What is required - Every line of the records below that has the word "height" should be copied.

Data for this exercise -
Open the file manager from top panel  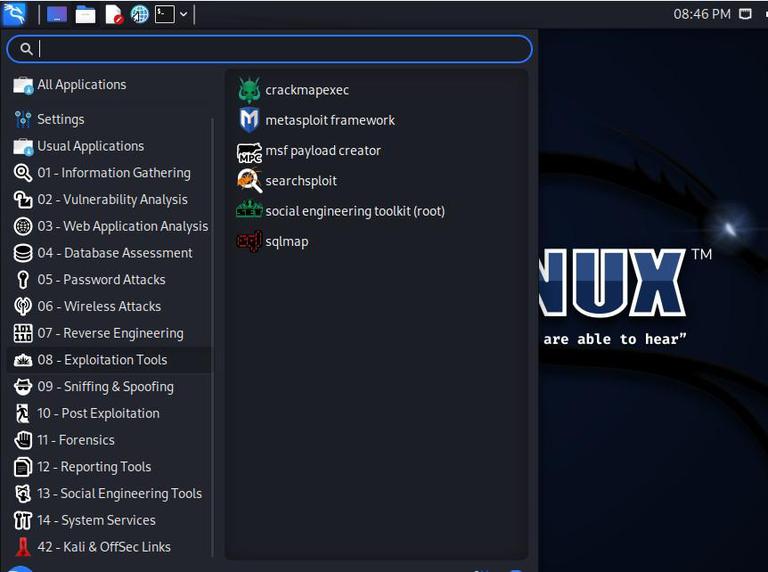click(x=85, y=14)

* * *

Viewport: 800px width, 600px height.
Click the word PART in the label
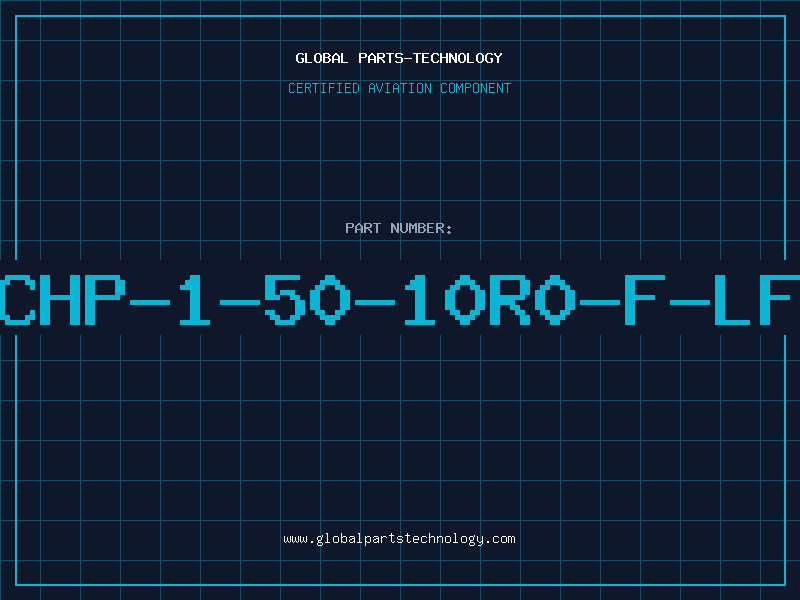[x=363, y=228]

---

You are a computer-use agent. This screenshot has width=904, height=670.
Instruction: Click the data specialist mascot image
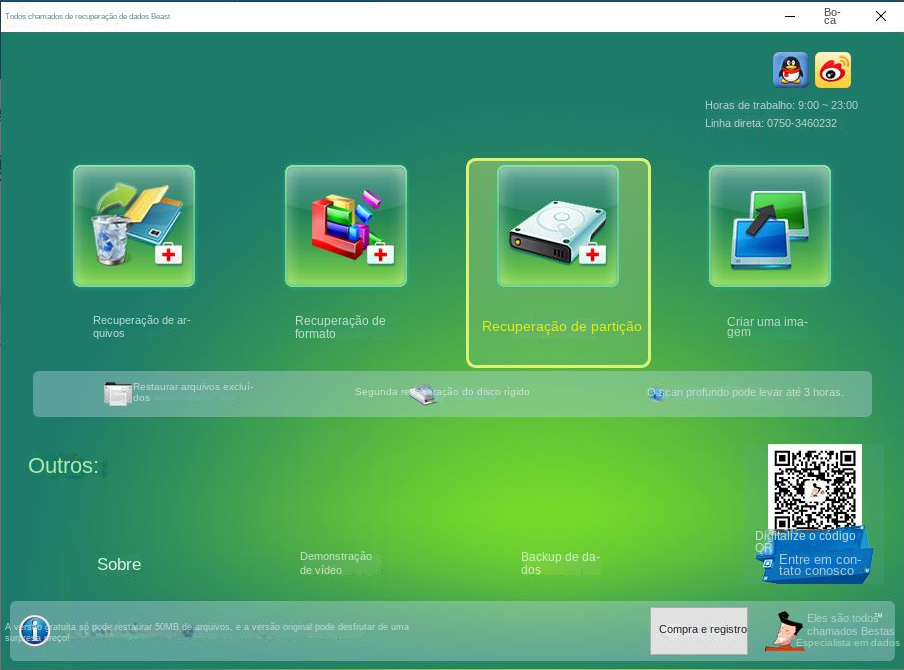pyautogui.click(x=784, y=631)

Your response -
Viewport: 800px width, 600px height.
You are a computer-use agent. This screenshot has width=904, height=670.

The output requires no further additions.